— WHAT TO WORK ON —
Turn the lines of the records below into a Markdown table with two columns, No. and Text, numbering each row and skipping blank lines. Leave the pictures out.

— DATA PROVIDED —
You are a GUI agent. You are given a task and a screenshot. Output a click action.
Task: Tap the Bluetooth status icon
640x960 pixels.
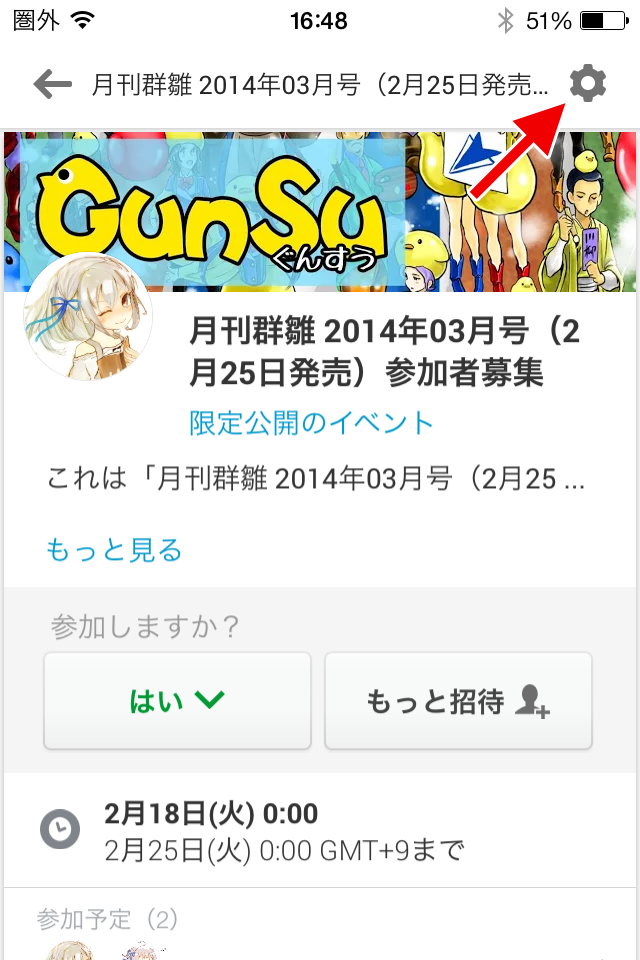click(x=505, y=21)
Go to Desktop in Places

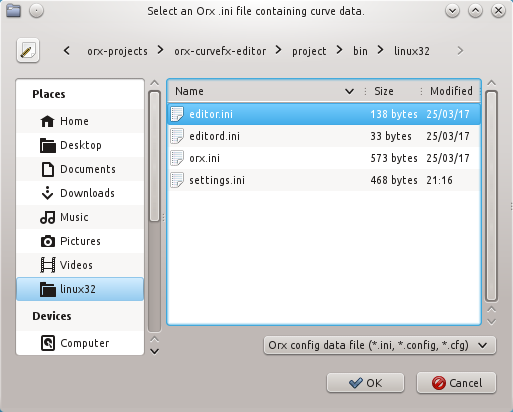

— TASK OUTPUT —
| No. | Text |
|---|---|
| 1 | You are a GUI agent. You are given a task and a screenshot. Output a click action. |
| 2 | Task: Tap the Bluetooth status icon |
| 3 | 640x960 pixels. |
| 4 | click(x=505, y=21) |
| 5 | Go to Desktop in Places |